Warren Whiteley is now the obvious successor. The Lions No 8 is a superb leader, fantastic communicator and deals brilliantly with teammates and the media.
Yet the fact remains that the 28-year-old has featured in just eight Tests (starting in a mere three), and only recently secured a place in the Boks’ starting lineup after Duane Vermeulen was ruled out of action through injury.
Is it the time to burden Whiteley with the extra responsibilities of captaincy when he is really just at the start of his Test career and still focusing on nailing down a permanent place in the starting lineup? It would be a considerable ask to say the least.
Vermeulen and Francois Louw remain the other much spoken of candidates, but at 30 and 31, and considering they are based overseas, the duo certainly can’t be seen as long-term options.
Of the younger generation, Handré Pollard and Pat Lambie have long been lauded for their captaincy potential, but both are currently injured and aren’t assured of a starting place when they return to action.
And therein lies the rub. There is simply no cut-and-dry captaincy candidate who fulfils all the leadership requirements and is a guaranteed starter. At a time when there are so many doubts and question marks over South African rugby, that is a veritable fact.
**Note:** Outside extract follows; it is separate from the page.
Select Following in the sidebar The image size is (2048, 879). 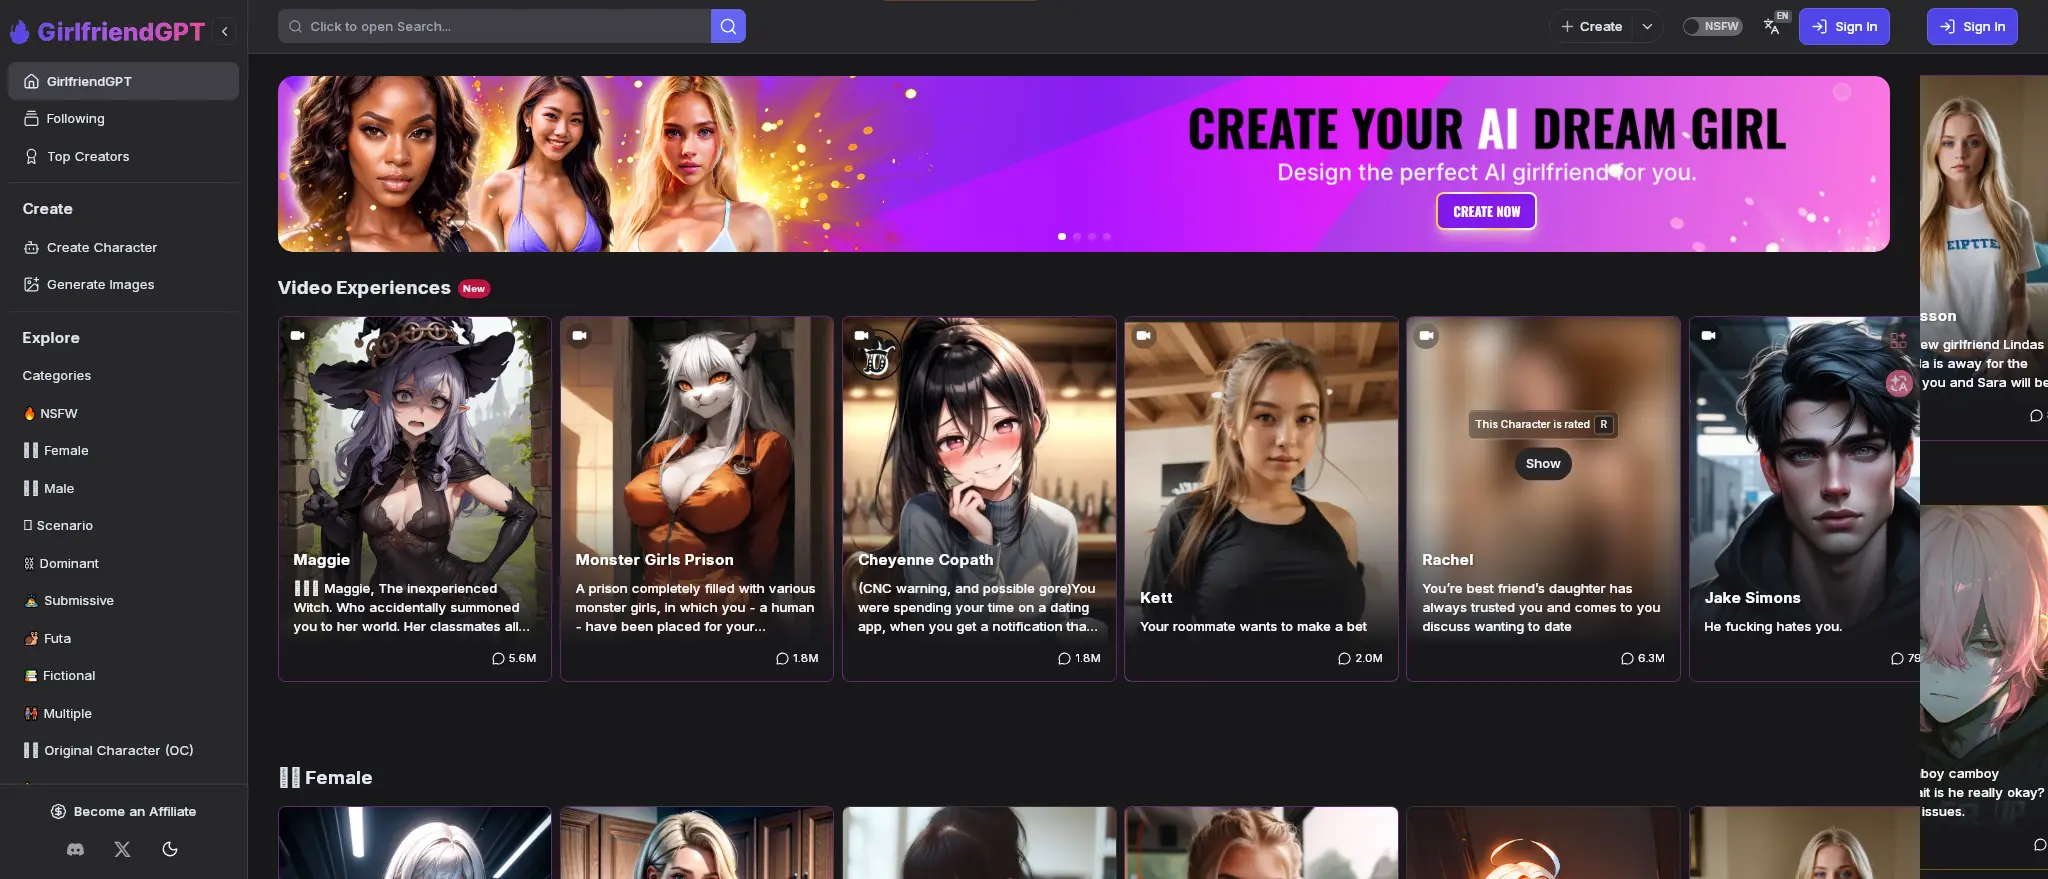[75, 119]
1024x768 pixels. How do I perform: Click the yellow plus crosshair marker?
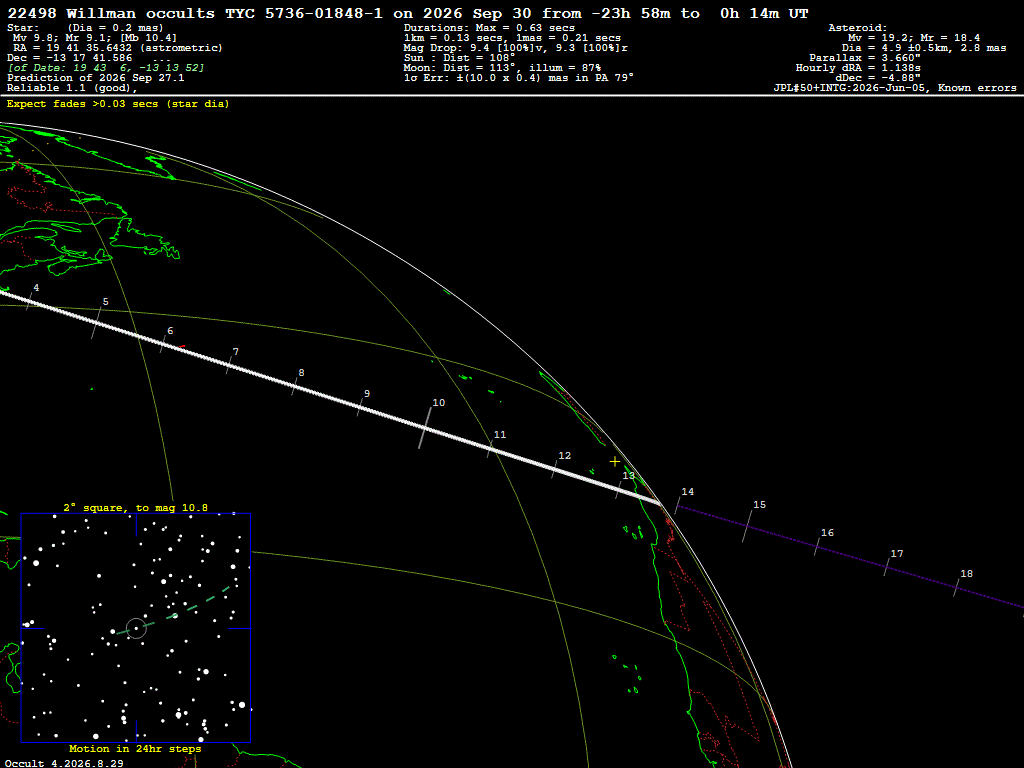[615, 462]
In light of Strauss’s announcement, some will now suggest that Coetzee should backtrack on his decision to retain the Bulls hooker as captain for the rest of the year, and instead immediately select his successor. But why the rush? Why the rigidity?
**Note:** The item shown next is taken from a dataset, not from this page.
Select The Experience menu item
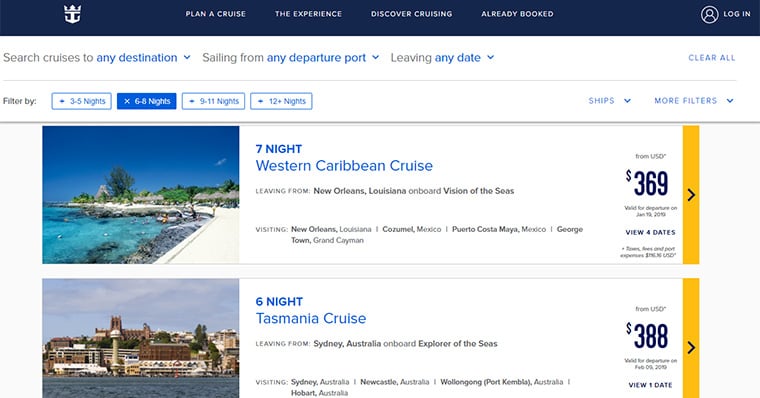This screenshot has height=398, width=760. (x=308, y=14)
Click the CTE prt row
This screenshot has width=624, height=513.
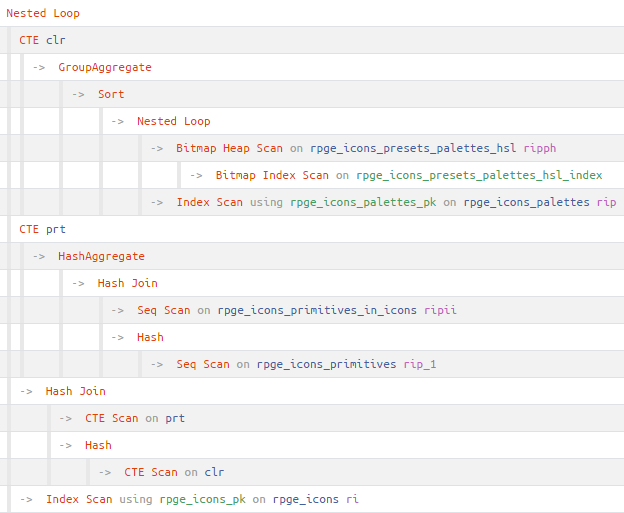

Say, for example, the time should come this season when Coetzee believes Strauss no longer warrants a place in the starting lineup, the only option will be to back members of his leadership group such as Whiteley or Louw to take on the captaincy duties.
It could be next week, or it could be weeks from now. Or it could not be a consideration for Coetzee until Strauss has already retired next year. Ultimately, Coetzee can only take it week by week because there is just no ‘clear and obvious’ candidate who the coach can hedge all his bets on to take over and retain the captaincy reins as the long-term skipper.
After the departure of Richie McCaw, by comparison, the All Blacks could obviously turn to Kieran Read. If the latter was unavailable, there would be understandable alternatives in Dane Coles, Ben Smith or Sam Cane, who are all assured of starting berths. Similarly, beyond Stephen Moore, the Wallabies could turn to David Pocock, Michael Hooper or Will Genia.
At the end of the day, at this time of transition, the Boks simply aren’t flush with such options. Strauss is also only hanging up his boots at the end of the year, and there is now time for a succession plan to be put in place.
There should be no haste in showing Strauss the door. Instead, some flexible and open-minded thought process needs to be applied from one Test series to another until a clear-cut candidate has stepped into the breach, and most importantly, justified a starting berth on merit.